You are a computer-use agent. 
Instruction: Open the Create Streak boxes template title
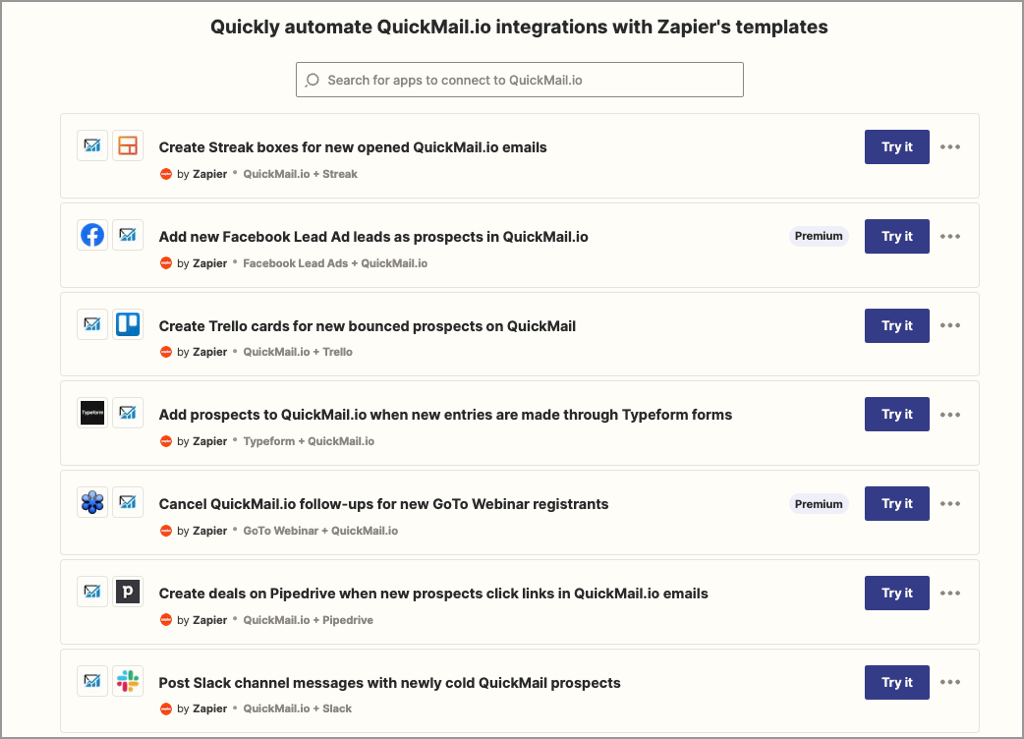tap(352, 147)
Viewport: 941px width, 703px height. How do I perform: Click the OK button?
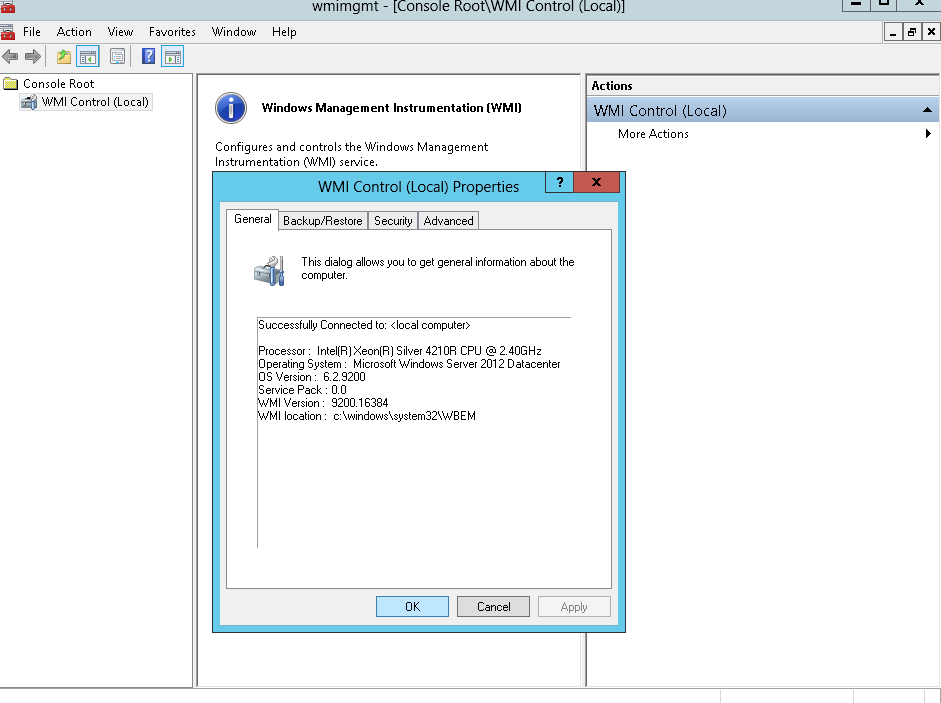pyautogui.click(x=412, y=606)
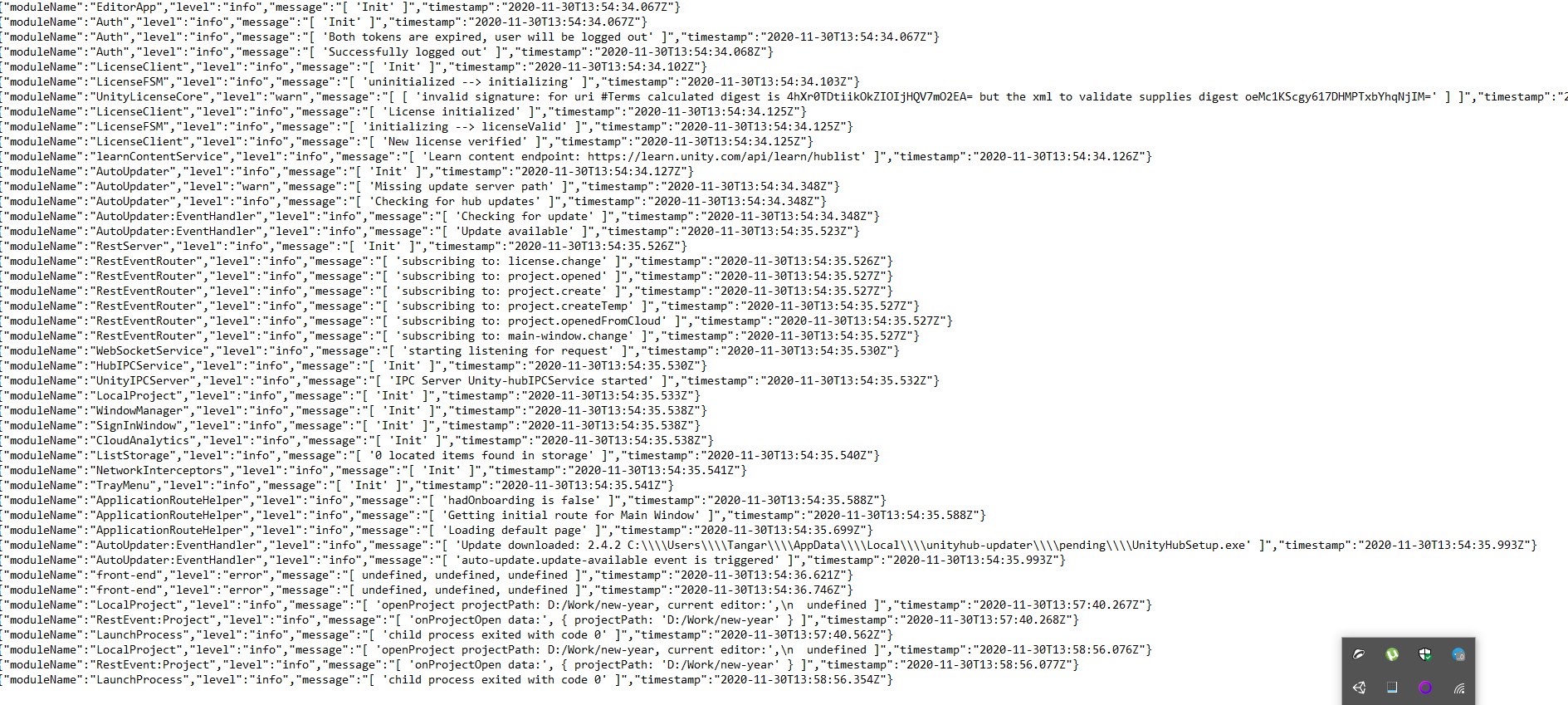Click the purple ring tray icon
Screen dimensions: 1568x705
(1425, 688)
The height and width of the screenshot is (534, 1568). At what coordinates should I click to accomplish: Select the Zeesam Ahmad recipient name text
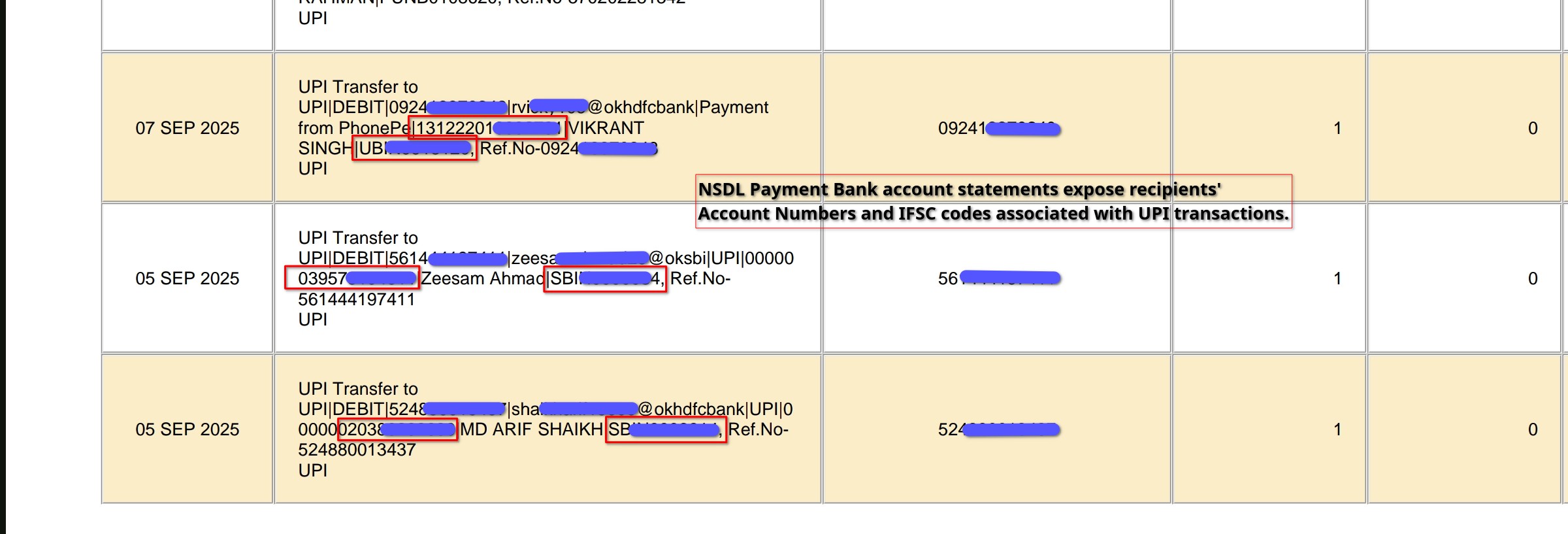(x=482, y=278)
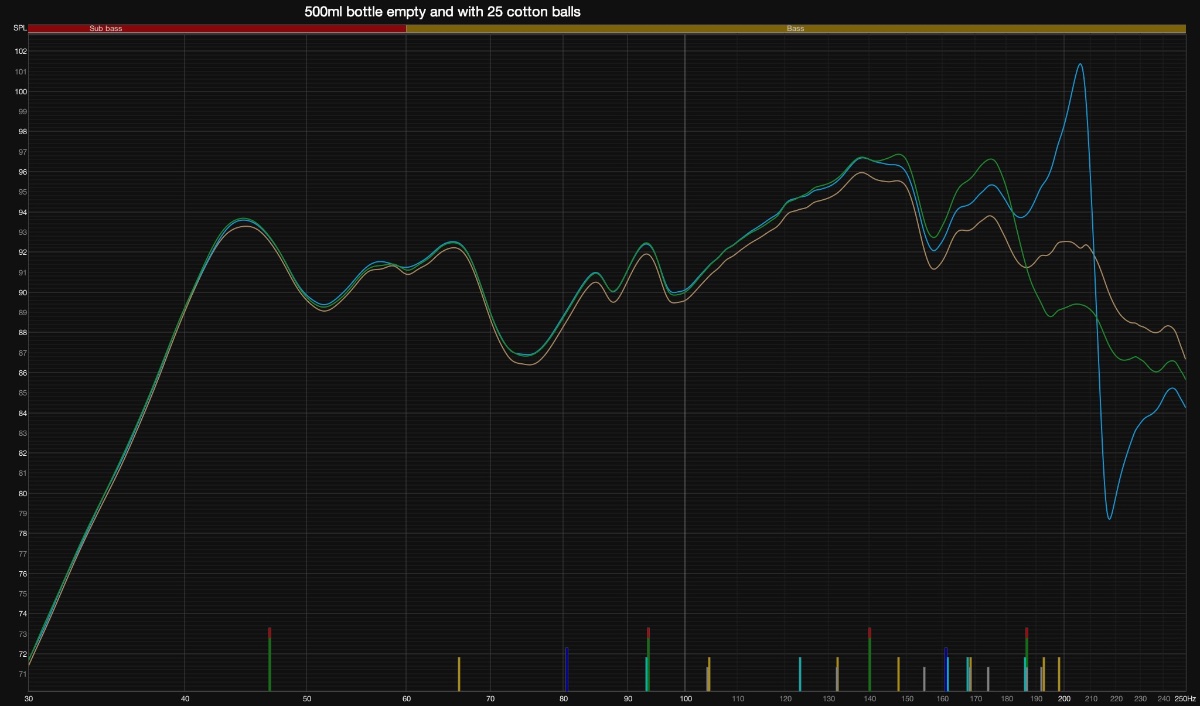Viewport: 1200px width, 706px height.
Task: Click the red Sub bass band label
Action: point(106,29)
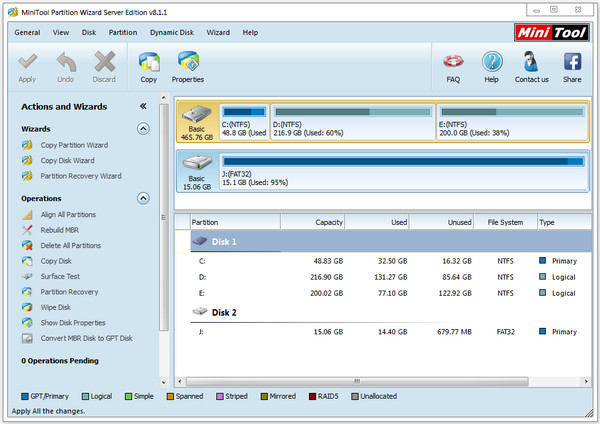Collapse the Operations section

point(143,198)
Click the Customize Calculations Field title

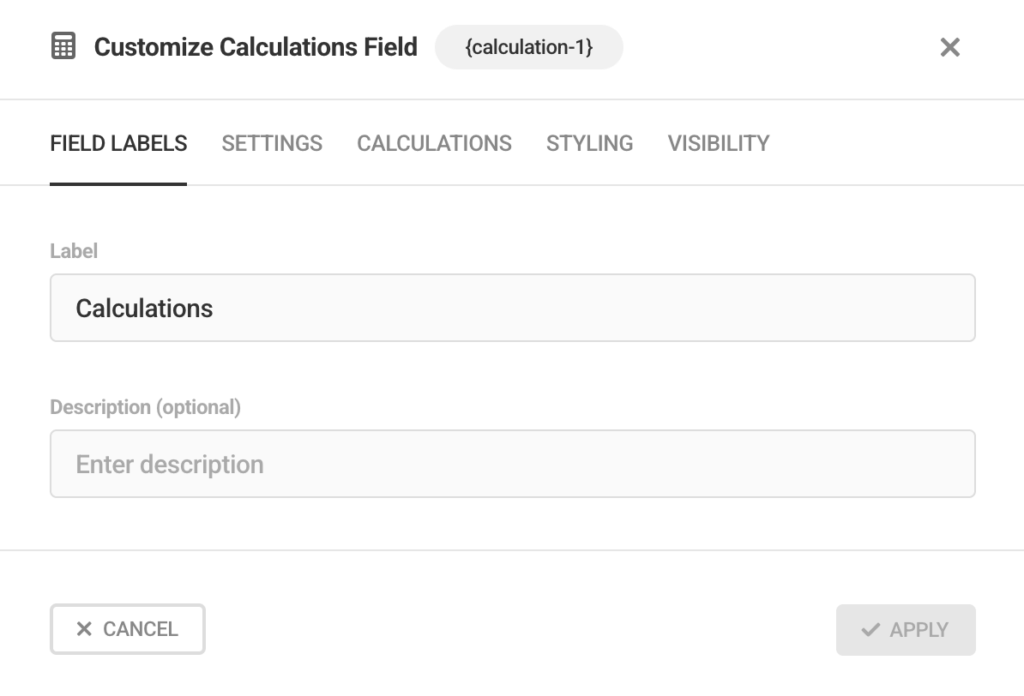point(255,46)
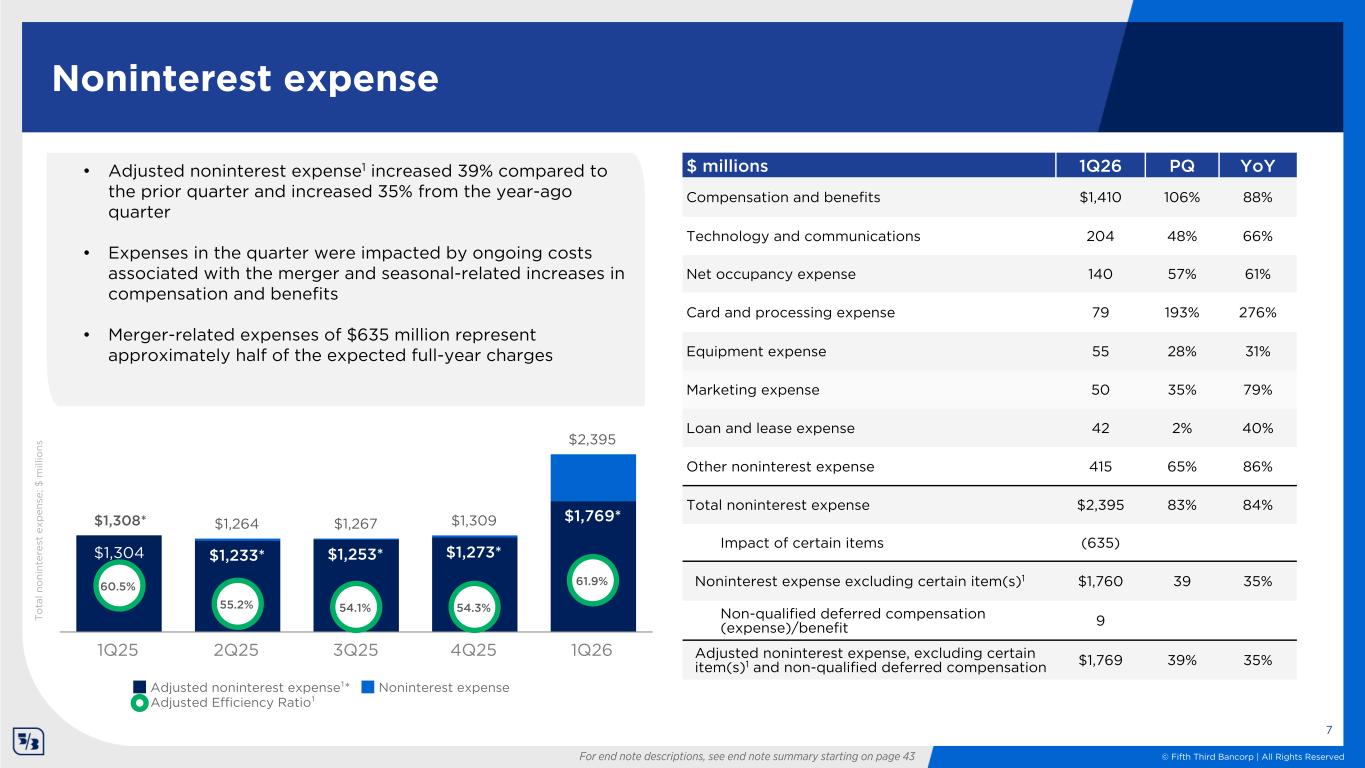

^^^^^^^^

Exercise =>
When you transcribe these entries, keep every word exact and drop the pictures.

Expected answer =>
You are a computer-use agent. 
Instruction: Open the Create Streak boxes template title
tap(352, 147)
Viewport: 941px width, 703px height. How do I perform: Click the OK button?
pyautogui.click(x=412, y=606)
Click the purple ring tray icon
Screen dimensions: 1568x705
(1425, 688)
The height and width of the screenshot is (534, 1568). At what coordinates should I click to accomplish: Select the Zeesam Ahmad recipient name text
(x=482, y=278)
Viewport: 1200px width, 706px height.
Task: Click the red Sub bass band label
Action: point(106,29)
Collapse the Operations section

point(143,198)
Click the Customize Calculations Field title

point(255,46)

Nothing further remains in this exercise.